Joe Biden, 80, who announced his candidacy for the 2024 presidential election on Tuesday to win a second term, is joining the select club of elected world leaders, now in their 80s or even 90s.
The oldest elected leader in the world is Cameroonian President Paul Biya, 90.
Nicknamed the “sphinx” for his taste for secrecy as well as for his intractable character, he has made Cameroon his thing in 40 years of absolute rule over this Central African country, violently silencing all political opposition.
Since a highly contested re-election in 2018, he only appears in very rare televised speeches, recorded and painfully stated.
Mahmoud Abbas, at the head of the Palestinian National Authority since 2005, after five decades in the shadow of Yasser Arafat, is at 87 the second oldest elected leader in office in the world.
Despite the expiration of his mandate in 2009 and the absence of elections since then, the irremovable leader has remained in place, seeing his popularity decline sharply over the years.
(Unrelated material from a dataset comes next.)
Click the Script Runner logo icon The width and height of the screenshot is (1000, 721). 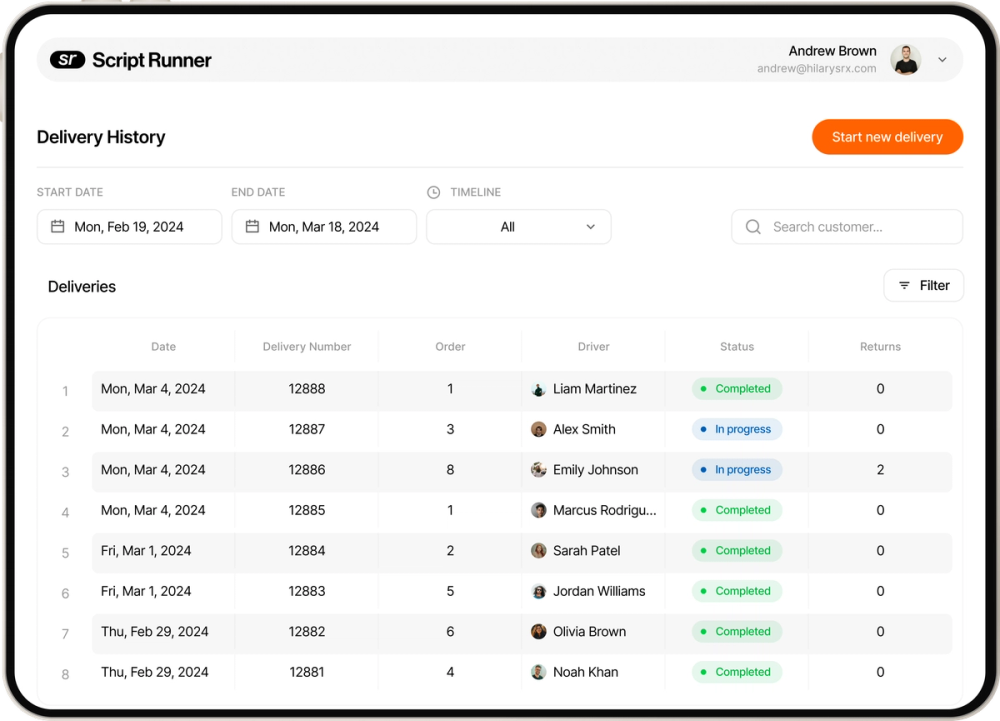tap(67, 59)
Seen abroad as a moderate, he is the main architect, on the Palestinian side, of the historic Oslo Accords of 1993, which laid the foundations for a settlement of the conflict with Israel but which, a quarter of a century later, is still being achieved. to wait for.
It is in Africa that the age (and longevity) of leaders regularly breaks records.
In Zimbabwe, Emmerson Mnangagwa, who has ruled the country since late 2017 after an army coup, is 80 years old. He is nicknamed “the Crocodile” because of his ruthlessness.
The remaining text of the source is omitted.